#### AIM OF THE EXERCISE:
Look for the string "Tablice" in the listing. Copy each line that has it.

#### GIVEN RECORDS:
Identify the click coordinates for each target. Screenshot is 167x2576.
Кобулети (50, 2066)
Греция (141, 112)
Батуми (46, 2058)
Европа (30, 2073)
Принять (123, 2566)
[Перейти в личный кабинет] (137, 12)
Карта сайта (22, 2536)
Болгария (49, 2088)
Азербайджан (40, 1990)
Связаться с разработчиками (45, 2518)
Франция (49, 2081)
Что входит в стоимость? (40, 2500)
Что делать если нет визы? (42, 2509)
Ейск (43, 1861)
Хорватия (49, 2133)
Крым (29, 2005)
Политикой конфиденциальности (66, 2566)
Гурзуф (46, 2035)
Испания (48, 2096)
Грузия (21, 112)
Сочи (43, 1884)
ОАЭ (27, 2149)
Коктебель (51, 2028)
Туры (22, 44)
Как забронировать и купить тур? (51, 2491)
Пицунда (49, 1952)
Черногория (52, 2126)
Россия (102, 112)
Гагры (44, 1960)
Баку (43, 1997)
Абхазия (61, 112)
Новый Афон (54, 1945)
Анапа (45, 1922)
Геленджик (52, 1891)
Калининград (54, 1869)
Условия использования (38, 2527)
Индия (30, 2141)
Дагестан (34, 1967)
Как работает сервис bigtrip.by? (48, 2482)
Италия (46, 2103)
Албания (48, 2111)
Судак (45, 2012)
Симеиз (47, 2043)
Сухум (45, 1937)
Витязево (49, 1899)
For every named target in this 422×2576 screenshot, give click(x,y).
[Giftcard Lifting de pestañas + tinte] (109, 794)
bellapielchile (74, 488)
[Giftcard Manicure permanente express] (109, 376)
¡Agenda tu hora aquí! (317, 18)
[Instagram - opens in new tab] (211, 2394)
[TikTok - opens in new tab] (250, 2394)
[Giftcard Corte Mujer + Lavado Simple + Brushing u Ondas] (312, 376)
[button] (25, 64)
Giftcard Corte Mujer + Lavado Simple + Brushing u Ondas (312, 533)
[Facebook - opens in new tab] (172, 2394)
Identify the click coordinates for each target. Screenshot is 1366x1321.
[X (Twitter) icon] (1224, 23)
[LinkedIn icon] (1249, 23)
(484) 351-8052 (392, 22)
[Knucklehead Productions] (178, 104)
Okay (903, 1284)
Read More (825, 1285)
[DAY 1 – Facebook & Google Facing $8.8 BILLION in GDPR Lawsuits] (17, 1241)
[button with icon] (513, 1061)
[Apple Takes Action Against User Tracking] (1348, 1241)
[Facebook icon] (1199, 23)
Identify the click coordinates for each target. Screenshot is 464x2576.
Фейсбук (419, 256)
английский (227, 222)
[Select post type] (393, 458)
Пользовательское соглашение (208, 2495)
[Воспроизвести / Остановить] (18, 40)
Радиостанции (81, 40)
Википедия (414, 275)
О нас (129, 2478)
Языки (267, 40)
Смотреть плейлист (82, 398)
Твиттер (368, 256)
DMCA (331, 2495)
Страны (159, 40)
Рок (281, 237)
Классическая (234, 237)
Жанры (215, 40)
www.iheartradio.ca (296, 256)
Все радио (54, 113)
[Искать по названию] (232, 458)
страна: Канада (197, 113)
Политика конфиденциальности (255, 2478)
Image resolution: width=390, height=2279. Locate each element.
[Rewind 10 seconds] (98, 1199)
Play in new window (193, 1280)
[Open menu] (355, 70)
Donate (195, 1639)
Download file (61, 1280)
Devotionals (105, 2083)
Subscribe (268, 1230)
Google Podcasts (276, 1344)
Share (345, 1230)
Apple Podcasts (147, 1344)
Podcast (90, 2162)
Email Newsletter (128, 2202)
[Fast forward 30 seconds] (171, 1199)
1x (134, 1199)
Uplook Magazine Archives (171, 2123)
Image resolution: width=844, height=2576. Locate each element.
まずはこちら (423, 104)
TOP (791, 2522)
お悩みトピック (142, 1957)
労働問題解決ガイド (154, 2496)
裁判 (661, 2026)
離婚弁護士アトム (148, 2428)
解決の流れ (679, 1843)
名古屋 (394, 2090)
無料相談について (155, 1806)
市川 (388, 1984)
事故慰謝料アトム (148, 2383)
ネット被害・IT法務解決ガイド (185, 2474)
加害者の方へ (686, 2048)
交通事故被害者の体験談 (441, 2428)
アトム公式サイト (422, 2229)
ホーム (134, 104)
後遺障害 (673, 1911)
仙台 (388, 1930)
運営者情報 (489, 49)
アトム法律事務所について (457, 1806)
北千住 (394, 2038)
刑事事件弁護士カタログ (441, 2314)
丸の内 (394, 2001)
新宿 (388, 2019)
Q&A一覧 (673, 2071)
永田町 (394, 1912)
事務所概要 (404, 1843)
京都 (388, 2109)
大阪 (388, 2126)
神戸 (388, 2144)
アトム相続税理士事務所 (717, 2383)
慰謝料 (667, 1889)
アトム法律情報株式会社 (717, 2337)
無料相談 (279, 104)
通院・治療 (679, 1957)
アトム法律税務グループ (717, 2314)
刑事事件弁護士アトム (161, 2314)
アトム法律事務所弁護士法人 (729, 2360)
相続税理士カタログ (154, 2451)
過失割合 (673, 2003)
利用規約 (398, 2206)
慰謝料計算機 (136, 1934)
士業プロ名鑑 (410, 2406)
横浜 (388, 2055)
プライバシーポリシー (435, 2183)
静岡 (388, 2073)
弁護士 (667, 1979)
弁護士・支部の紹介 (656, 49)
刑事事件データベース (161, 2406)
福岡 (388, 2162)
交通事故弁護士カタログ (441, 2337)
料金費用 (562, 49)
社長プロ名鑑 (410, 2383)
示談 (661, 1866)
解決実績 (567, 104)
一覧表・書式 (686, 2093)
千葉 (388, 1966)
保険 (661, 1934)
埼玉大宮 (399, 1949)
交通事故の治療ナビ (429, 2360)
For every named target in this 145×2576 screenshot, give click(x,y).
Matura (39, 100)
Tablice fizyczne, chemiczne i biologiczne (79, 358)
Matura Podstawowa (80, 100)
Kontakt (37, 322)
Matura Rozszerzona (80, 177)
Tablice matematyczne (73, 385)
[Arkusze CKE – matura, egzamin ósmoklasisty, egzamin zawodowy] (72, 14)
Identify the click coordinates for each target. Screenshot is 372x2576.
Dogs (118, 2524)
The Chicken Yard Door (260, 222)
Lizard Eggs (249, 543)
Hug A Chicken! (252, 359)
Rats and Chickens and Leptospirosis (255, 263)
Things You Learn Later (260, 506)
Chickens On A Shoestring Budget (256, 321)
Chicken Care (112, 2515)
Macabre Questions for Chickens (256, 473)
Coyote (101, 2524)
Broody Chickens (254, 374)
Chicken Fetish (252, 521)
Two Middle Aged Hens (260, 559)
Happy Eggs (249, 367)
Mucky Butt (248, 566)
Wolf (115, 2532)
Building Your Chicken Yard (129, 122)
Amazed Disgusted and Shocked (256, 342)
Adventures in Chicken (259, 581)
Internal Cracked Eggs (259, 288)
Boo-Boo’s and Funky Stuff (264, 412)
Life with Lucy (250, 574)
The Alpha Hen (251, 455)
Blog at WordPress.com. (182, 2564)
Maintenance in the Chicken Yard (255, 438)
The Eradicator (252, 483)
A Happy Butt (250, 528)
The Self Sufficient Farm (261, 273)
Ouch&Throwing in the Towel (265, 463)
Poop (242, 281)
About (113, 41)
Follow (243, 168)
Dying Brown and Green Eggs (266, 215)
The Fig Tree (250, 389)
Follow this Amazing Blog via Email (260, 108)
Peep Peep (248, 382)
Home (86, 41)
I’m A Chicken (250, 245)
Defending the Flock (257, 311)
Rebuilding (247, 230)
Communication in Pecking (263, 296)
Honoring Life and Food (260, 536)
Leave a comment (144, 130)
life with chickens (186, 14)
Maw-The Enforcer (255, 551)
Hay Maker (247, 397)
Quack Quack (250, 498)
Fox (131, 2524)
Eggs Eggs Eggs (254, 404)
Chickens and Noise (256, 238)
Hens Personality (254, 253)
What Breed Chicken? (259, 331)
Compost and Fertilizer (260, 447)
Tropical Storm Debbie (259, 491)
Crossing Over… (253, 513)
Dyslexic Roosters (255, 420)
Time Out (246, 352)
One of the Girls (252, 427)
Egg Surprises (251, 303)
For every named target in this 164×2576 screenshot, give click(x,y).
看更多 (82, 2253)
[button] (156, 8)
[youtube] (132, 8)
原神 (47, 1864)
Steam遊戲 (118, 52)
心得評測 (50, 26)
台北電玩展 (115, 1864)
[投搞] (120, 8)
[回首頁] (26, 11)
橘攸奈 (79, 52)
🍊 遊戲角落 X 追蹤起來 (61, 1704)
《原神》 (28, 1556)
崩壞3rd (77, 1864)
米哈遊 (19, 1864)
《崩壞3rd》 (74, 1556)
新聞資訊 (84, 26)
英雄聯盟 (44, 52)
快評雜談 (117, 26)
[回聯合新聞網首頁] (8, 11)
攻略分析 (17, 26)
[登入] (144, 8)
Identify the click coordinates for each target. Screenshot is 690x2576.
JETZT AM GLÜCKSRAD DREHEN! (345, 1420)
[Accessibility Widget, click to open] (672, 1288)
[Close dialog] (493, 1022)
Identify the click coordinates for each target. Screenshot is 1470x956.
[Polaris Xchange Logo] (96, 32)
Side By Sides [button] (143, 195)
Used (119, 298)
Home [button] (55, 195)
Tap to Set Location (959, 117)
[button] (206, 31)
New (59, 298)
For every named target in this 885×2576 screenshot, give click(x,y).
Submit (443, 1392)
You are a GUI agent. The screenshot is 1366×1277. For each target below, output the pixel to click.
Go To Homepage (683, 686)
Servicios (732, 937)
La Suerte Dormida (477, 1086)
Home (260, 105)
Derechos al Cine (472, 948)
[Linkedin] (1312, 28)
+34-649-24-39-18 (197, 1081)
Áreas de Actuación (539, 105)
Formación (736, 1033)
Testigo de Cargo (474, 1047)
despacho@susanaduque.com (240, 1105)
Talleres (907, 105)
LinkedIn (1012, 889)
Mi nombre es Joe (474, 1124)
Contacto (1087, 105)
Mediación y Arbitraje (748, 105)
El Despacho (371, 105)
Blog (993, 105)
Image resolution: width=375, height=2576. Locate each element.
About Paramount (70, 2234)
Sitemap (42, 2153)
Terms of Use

#### RESULT FOR THIS TASK:
Tablice fizyczne, chemiczne i biologiczne (79, 358)
Tablice matematyczne (73, 385)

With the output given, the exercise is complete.